Data provided Block Start

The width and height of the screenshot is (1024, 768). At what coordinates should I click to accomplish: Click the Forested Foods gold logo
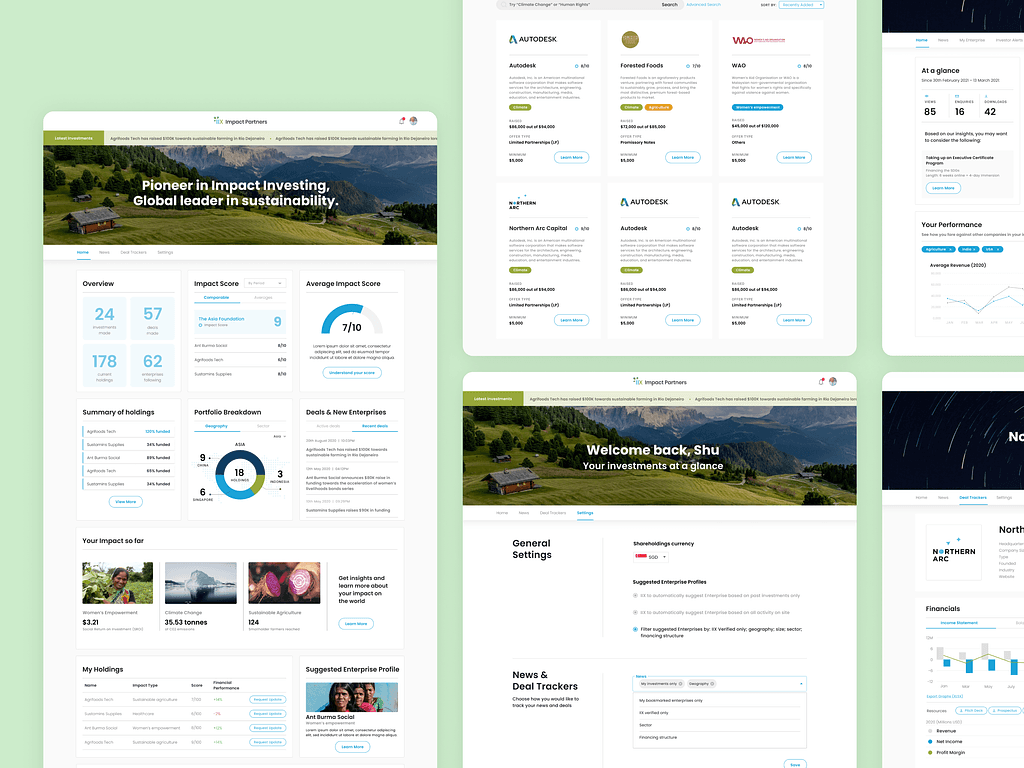pyautogui.click(x=630, y=40)

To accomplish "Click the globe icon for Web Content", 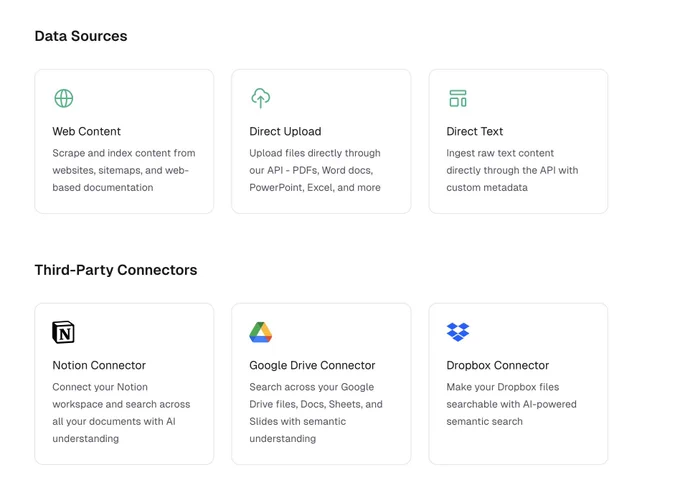I will point(64,98).
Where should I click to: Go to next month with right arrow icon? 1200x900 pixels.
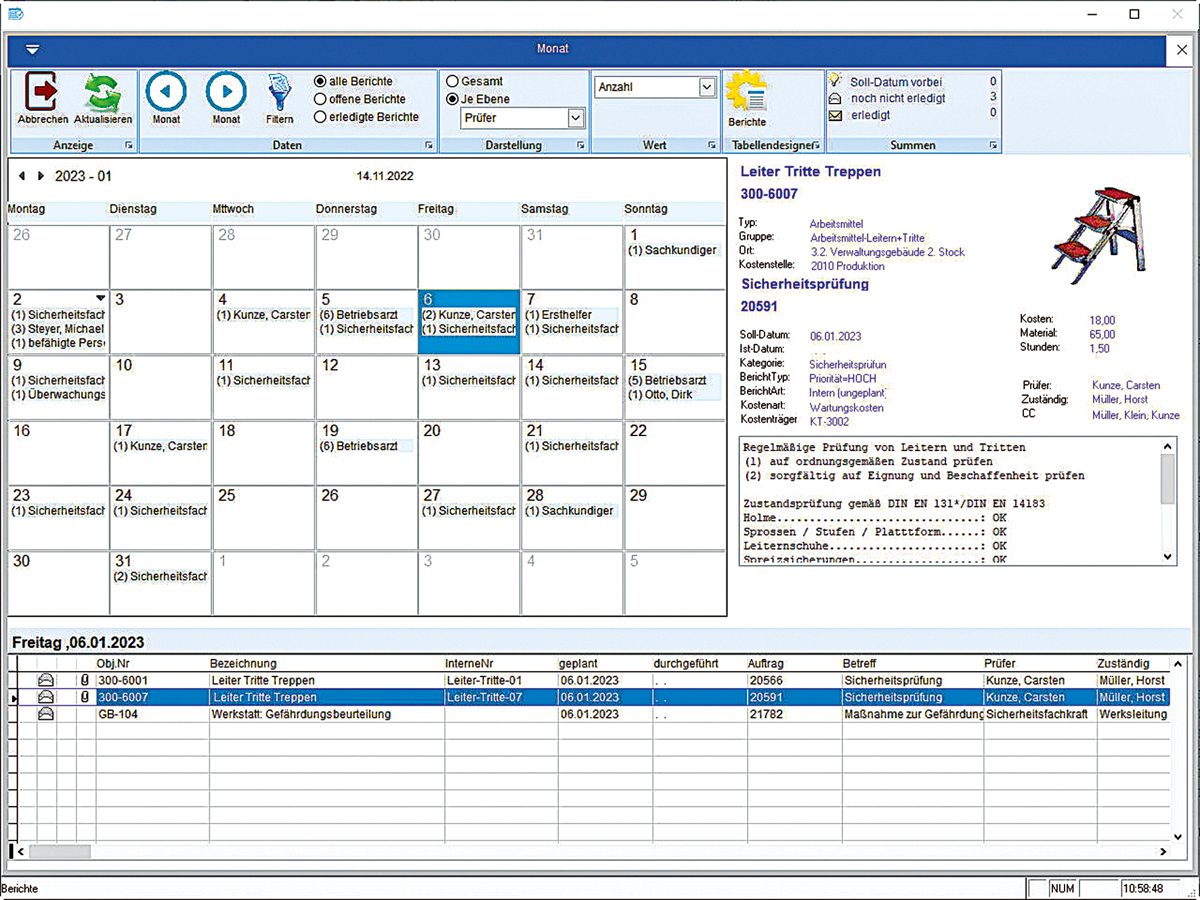click(226, 92)
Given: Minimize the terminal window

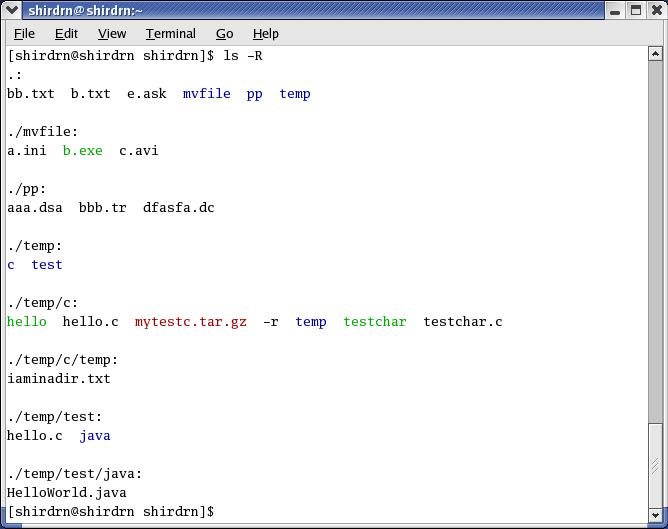Looking at the screenshot, I should 616,10.
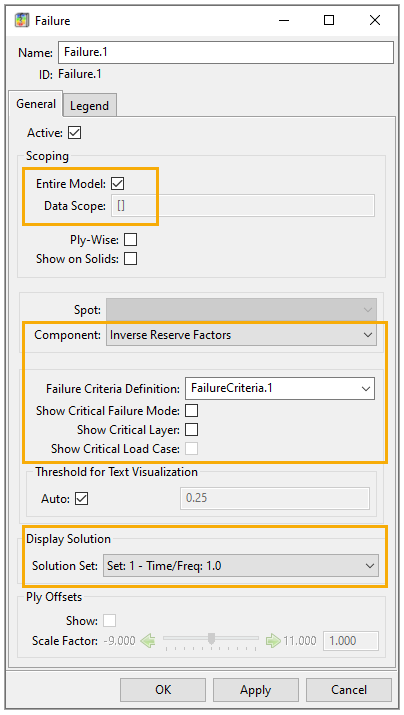Click the Apply button
Viewport: 404px width, 715px height.
coord(256,690)
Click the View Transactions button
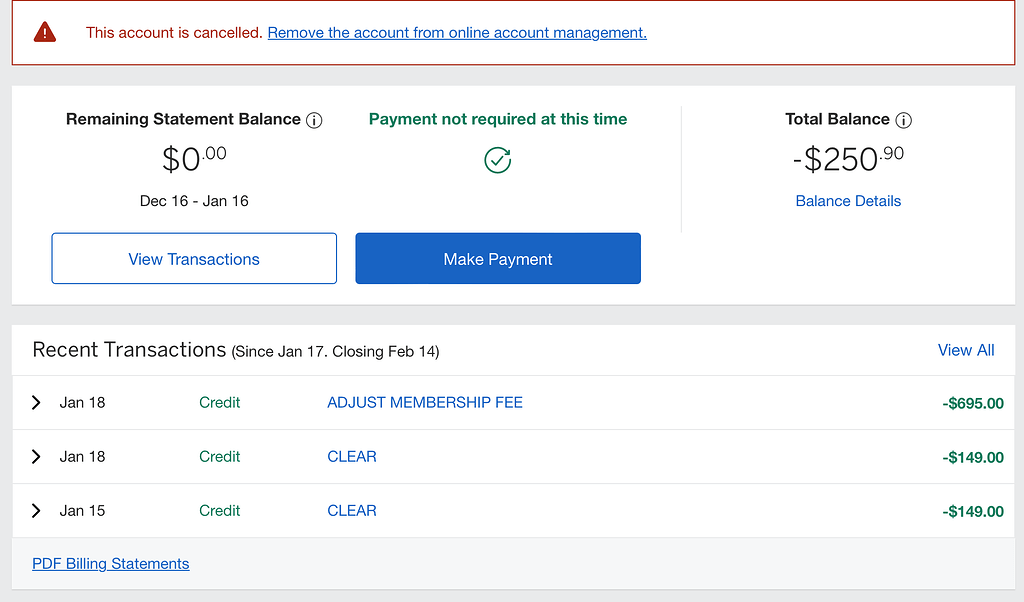Viewport: 1024px width, 602px height. (193, 258)
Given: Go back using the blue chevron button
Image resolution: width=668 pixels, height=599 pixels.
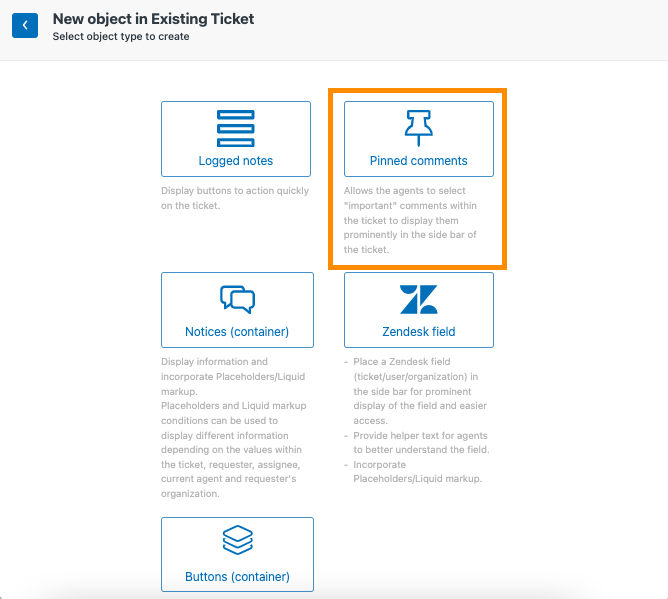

Data provided Block End

### Exercise goal
Exactly as they appear, repeat the lines from the one containing "Given: Minimize the terminal window" through the last line of the entries, counting both ends. Pictures stay out.

### Result of the task
Given: Minimize the terminal window

Looking at the screenshot, I should 616,10.
Click the Apply button
Viewport: 404px width, 715px height.
coord(256,690)
Click the View Transactions button
Viewport: 1024px width, 602px height. (193, 258)
Given: Go back using the blue chevron button
Image resolution: width=668 pixels, height=599 pixels.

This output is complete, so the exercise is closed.